We updated the JavaScript formatter to match Prettier v3.3. The most significant change is adding parentheses around nullish coalescing in ternaries. This change adds clarity to operator precedence.

// Input
foo ? bar ?? foo : baz;
// Biome 1.8.3 and Prettier 3.3.2
foo ? bar ?? foo : baz;
// Biome 1.9 and Prettier 3.3.3
foo ? (bar ?? foo) : baz;

Regarding the linter, we stabilized the following lint rules:

We added the following new rules:

And we deprecated the following rules:

Our linter has now more than 250 rules! Most of the ESLint rules and rules from some plugins have been ported. We are close to completing the port of ESLint.

For the full list of changes, please refer to our changelog.

Nicolas Hedger @nhedger is working on a new version of our first-party VSCode plugin. This new version will improve workspace support and fix some long-standing issues.

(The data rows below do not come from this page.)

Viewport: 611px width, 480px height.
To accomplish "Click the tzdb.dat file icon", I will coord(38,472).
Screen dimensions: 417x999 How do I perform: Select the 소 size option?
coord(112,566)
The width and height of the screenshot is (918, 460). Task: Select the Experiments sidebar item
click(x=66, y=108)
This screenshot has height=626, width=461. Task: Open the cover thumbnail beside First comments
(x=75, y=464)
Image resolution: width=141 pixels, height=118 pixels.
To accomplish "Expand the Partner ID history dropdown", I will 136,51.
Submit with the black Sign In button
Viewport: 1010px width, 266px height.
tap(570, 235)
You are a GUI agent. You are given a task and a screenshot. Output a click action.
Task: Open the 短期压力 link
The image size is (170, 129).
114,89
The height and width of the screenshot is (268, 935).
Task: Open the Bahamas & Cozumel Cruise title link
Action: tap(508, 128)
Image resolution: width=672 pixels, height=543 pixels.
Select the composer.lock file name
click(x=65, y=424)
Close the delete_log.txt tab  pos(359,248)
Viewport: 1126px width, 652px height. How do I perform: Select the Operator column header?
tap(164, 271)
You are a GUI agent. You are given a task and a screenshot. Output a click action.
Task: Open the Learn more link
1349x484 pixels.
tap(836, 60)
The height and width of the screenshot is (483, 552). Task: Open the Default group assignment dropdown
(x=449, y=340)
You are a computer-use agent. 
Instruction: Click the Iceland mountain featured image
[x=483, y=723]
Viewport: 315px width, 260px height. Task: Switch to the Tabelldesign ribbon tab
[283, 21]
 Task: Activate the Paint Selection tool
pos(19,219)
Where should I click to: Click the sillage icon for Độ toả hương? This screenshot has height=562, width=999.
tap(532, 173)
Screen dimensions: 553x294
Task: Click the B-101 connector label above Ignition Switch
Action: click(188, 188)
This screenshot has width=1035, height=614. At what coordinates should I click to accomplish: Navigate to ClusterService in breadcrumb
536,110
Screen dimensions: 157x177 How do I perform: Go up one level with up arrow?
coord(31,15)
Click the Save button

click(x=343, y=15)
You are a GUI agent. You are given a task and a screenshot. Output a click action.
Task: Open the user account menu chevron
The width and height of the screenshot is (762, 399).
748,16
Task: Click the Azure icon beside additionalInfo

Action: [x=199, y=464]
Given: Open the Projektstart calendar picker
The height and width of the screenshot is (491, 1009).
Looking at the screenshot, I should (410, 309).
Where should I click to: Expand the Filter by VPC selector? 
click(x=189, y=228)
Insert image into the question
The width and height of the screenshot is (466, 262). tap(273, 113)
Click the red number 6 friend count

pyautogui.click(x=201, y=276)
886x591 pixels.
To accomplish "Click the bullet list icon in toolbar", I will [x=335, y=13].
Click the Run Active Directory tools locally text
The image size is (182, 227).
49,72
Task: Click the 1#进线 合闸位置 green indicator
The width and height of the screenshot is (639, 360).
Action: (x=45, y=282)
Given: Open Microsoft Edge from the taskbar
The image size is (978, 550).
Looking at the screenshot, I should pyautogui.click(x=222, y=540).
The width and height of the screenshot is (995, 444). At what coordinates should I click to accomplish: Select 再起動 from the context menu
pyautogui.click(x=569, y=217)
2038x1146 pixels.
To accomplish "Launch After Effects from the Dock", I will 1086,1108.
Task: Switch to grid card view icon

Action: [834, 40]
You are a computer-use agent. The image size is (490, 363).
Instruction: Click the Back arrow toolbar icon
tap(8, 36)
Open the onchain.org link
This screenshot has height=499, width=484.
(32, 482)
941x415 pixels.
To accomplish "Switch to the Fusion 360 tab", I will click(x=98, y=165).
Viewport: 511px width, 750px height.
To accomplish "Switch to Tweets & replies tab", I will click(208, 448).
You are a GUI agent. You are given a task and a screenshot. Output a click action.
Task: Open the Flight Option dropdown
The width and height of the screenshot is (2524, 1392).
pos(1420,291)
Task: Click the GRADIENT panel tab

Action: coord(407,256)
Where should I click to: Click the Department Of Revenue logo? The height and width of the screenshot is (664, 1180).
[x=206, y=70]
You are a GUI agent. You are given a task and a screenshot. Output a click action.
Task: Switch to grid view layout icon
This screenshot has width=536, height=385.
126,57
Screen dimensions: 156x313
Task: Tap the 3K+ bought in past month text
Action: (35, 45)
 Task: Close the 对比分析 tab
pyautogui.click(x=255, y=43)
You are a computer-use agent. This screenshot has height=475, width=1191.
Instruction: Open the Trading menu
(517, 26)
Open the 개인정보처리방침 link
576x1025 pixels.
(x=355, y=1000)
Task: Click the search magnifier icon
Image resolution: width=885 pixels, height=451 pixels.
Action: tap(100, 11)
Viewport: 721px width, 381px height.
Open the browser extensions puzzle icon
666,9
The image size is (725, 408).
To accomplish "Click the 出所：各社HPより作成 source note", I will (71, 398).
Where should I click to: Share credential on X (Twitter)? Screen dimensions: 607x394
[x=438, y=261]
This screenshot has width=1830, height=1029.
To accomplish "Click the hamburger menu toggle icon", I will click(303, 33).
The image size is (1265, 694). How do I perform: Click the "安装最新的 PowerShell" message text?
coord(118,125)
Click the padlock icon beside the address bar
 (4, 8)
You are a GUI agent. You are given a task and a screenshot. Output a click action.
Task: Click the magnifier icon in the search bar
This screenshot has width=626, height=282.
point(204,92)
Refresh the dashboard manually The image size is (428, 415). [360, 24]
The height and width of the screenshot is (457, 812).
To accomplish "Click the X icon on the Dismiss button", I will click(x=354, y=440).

During this first year, we have discovered a number of issues that cannot be solved without introducing small breaking changes. For example, we rely on a glob library that sometimes doesn’t behave as users expect. We feel it is time to address these long-standing issues. Following our versioning philosophy, these small breaking changes cannot be made without releasing a major release. Therefore, the next release of Biome will be a major release: Biome 2.0. We will use this opportunity to remove deprecated features. We will make the migration smooth by using the biome migrate command.